Your goal
Pick out every line in the entries below that contains the word "street", and copy each of those lines in full.

#### Data supplied ####

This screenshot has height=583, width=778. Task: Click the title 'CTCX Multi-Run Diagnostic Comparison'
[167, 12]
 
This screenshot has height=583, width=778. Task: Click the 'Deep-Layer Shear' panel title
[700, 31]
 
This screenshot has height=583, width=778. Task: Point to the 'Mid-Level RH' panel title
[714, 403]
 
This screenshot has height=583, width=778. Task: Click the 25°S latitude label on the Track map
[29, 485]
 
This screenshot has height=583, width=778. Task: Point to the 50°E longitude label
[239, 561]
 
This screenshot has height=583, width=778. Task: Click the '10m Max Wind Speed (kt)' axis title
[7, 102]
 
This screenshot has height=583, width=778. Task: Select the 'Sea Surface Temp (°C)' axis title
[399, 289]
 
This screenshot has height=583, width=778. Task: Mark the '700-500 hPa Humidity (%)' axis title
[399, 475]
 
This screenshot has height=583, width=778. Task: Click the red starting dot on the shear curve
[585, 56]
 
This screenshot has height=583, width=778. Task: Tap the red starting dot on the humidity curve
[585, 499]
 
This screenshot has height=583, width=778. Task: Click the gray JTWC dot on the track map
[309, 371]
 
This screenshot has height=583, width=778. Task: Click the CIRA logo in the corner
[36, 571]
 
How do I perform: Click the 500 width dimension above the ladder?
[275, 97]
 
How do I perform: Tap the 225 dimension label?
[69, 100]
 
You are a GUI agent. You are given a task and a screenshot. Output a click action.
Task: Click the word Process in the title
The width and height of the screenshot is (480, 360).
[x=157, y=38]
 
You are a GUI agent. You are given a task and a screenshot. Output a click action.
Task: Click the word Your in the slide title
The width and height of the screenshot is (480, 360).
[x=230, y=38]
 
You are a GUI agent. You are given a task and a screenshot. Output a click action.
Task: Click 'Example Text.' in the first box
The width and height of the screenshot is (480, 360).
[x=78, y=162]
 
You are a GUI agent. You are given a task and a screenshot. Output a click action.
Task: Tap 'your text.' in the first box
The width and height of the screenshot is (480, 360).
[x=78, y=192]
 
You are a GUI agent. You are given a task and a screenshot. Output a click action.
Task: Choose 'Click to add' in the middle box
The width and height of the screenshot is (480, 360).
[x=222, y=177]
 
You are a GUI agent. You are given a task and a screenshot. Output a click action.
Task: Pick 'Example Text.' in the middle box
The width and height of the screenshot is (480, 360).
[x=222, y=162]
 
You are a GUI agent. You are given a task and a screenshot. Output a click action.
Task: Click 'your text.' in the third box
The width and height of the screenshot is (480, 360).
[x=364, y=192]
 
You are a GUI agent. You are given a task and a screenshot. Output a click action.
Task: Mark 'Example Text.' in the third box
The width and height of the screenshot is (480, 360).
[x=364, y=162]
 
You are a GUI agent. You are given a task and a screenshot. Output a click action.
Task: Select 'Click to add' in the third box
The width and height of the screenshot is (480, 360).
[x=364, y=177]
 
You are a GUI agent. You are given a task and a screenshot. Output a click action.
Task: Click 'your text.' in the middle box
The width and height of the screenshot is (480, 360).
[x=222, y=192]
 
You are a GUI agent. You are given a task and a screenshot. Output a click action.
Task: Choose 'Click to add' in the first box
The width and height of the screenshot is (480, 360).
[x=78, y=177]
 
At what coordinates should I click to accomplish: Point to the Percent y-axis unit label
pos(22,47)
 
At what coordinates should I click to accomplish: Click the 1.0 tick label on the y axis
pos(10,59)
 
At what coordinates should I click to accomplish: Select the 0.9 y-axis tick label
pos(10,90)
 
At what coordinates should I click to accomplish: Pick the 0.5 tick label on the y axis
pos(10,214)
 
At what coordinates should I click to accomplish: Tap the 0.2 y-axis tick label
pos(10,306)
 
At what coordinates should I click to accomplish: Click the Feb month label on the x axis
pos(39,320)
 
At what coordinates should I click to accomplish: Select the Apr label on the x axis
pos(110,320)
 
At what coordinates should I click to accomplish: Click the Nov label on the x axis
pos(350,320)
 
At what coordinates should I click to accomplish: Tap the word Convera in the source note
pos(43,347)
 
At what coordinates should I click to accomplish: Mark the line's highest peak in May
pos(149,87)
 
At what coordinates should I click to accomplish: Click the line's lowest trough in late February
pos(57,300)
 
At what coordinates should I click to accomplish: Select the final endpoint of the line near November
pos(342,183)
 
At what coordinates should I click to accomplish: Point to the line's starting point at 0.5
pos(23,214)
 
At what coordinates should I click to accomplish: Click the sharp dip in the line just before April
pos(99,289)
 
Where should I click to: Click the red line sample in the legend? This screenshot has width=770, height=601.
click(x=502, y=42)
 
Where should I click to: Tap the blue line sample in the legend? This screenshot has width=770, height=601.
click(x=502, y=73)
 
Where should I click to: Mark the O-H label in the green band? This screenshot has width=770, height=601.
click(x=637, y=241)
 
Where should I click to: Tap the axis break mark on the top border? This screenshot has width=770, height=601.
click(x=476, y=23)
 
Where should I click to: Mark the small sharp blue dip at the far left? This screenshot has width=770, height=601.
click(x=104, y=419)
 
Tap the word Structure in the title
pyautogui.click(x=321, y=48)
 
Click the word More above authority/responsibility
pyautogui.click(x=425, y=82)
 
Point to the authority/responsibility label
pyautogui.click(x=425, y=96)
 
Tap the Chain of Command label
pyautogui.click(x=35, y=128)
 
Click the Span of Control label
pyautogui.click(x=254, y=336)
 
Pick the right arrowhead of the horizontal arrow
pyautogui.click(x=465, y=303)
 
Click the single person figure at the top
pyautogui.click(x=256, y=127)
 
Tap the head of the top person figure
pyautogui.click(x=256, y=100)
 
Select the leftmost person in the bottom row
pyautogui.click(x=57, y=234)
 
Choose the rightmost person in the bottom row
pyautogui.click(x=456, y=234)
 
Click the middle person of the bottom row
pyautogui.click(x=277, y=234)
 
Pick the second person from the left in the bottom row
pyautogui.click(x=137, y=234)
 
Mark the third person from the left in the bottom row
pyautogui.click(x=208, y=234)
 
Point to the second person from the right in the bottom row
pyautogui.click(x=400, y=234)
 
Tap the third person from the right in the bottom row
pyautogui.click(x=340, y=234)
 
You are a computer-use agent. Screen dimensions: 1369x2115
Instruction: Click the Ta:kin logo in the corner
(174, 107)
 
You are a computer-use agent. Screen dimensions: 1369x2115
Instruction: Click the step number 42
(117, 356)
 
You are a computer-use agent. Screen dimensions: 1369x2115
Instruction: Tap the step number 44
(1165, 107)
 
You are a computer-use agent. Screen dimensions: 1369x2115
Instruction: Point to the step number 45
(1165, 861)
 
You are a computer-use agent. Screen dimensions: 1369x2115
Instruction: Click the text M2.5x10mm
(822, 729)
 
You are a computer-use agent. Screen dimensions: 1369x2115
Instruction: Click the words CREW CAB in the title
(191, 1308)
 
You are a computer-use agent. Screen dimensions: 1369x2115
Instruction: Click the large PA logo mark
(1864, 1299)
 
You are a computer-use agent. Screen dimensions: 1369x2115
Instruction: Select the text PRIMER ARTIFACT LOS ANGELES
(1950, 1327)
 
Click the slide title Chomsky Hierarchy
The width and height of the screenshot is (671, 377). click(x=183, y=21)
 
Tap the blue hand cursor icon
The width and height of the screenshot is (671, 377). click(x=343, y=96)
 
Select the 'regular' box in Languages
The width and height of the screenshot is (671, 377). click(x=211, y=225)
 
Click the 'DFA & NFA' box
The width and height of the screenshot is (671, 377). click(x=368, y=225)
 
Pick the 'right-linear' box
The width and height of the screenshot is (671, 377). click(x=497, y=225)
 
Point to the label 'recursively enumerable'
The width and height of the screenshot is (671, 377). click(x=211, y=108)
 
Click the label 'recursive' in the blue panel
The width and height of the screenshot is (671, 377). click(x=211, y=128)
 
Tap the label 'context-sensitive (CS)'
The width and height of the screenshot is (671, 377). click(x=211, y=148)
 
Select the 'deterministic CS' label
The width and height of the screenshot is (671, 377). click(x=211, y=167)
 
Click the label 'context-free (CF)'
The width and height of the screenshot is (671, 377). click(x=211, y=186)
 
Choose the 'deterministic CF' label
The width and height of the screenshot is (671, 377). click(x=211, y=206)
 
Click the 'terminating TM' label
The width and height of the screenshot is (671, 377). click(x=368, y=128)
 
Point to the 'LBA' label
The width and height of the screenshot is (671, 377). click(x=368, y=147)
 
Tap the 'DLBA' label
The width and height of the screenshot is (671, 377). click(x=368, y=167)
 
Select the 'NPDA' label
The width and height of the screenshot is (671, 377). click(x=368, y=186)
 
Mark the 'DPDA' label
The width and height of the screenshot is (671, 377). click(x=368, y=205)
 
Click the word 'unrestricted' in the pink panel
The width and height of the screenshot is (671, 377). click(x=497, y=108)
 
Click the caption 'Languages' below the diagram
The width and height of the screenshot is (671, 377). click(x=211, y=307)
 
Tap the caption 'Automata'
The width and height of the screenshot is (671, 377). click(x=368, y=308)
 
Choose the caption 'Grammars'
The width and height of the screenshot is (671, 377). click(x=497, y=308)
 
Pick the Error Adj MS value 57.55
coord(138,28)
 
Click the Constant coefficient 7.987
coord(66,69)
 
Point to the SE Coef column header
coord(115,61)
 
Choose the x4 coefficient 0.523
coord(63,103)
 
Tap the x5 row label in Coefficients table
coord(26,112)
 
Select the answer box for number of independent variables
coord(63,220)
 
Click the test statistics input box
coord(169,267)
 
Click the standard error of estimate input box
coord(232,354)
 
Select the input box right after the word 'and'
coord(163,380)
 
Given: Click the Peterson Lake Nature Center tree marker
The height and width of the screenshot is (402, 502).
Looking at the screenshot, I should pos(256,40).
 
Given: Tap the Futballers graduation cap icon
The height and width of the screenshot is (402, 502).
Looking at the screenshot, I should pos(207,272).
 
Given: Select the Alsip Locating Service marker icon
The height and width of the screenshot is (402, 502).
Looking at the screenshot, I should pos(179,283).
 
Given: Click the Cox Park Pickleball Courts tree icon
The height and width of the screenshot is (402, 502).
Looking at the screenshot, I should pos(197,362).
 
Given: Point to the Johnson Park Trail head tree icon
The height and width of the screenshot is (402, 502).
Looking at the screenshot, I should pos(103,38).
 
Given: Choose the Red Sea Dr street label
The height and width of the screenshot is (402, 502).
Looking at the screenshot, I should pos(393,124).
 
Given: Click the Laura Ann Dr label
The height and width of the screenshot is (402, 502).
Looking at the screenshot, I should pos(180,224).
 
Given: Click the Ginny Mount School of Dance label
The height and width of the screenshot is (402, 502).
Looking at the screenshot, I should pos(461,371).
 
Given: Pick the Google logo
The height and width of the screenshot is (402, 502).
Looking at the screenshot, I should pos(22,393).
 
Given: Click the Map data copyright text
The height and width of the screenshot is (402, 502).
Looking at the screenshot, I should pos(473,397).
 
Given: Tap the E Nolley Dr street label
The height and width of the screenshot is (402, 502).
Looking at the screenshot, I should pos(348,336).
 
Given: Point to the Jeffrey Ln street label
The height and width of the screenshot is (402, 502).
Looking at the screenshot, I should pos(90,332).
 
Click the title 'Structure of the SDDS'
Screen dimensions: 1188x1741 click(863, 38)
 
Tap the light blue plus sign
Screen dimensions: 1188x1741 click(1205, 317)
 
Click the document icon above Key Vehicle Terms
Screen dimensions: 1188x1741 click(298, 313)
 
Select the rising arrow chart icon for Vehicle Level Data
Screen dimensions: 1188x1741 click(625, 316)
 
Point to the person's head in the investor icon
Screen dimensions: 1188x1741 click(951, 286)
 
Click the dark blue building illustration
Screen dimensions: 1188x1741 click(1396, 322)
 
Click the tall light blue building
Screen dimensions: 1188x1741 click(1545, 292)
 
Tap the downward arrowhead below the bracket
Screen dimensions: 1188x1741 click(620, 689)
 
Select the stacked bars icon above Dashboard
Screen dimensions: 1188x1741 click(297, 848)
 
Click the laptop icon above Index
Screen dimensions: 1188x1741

####

Answer for the task
Given: Choose the Red Sea Dr street label
Given: Tap the E Nolley Dr street label
Given: Point to the Jeffrey Ln street label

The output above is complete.